Abstract

The innate immune system of humans and other mammals responds to pathogen-associated molecular patterns (PAMPs) that are conserved across broad classes of infectious agents such as bacteria and viruses. We hypothesized that a blood-based transcriptional signature could be discovered indicating a host systemic response to viral infection. Previous work identified host transcriptional signatures to individual viruses including influenza, respiratory syncytial virus and dengue, but the generality of these signatures across all viral infection types has not been established. Based on 44 publicly available datasets and two clinical studies of our own design, we discovered and validated a four-gene expression signature in whole blood, indicative of a general host systemic response to many types of viral infection. The signature’s genes are: Interferon Stimulated Gene 15 (ISG15), Interleukin 16 (IL16), 2′,5′-Oligoadenylate Synthetase Like (OASL), and Adhesion G Protein Coupled Receptor E5 (ADGRE5). In each of 13 validation datasets encompassing human, macaque, chimpanzee, pig, mouse, rat and all seven Baltimore virus classification groups, the signature provides statistically significant (p < 0.05) discrimination between viral and non-viral conditions. The signature may have clinical utility for differentiating host systemic inflammation (SI) due to viral versus bacterial or non-infectious causes.

Highlights

  • Displaced by immunological and molecular methods such as rapid immunoassays and polymerase chain reaction (PCR)[11, 12], these newer methods suffer from limitations, for example: (i) an inability to detect organisms not represented in an immunoassay or PCR panel; (ii) an inability to discriminate between live and dead organisms in a specimen; and (iii) a tendency to detect low levels of virus that may not be clinically relevant[13]
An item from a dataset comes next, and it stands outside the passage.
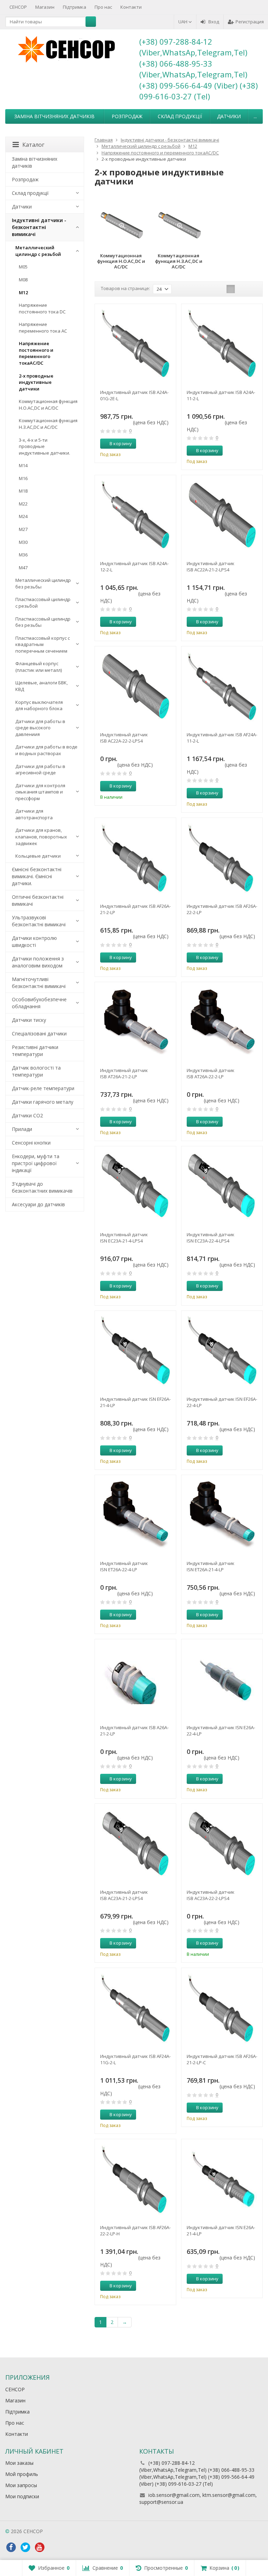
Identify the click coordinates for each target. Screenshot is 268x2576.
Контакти (131, 7)
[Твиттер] (25, 2547)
  • A comprehensive, stepwise filtering approach was applied to 19 additional GEO datasets comprising a total of 1337 cases and 1106 controls (Table 1), to exclude genes that were differentially expressed in conditions that may present as SI but appear unrelated to viral systemic inflammation

  • The end result, after the filtering step was applied, was a “pan-viral” signature based on the expression levels of four genes: Interferon Stimulated Gene (ISG15), Interleukin (IL16), 2′,5′-Oligoadenylate Synthetase Like (OASL), and Adhesion G Protein Coupled Receptor E5 (ADGRE5)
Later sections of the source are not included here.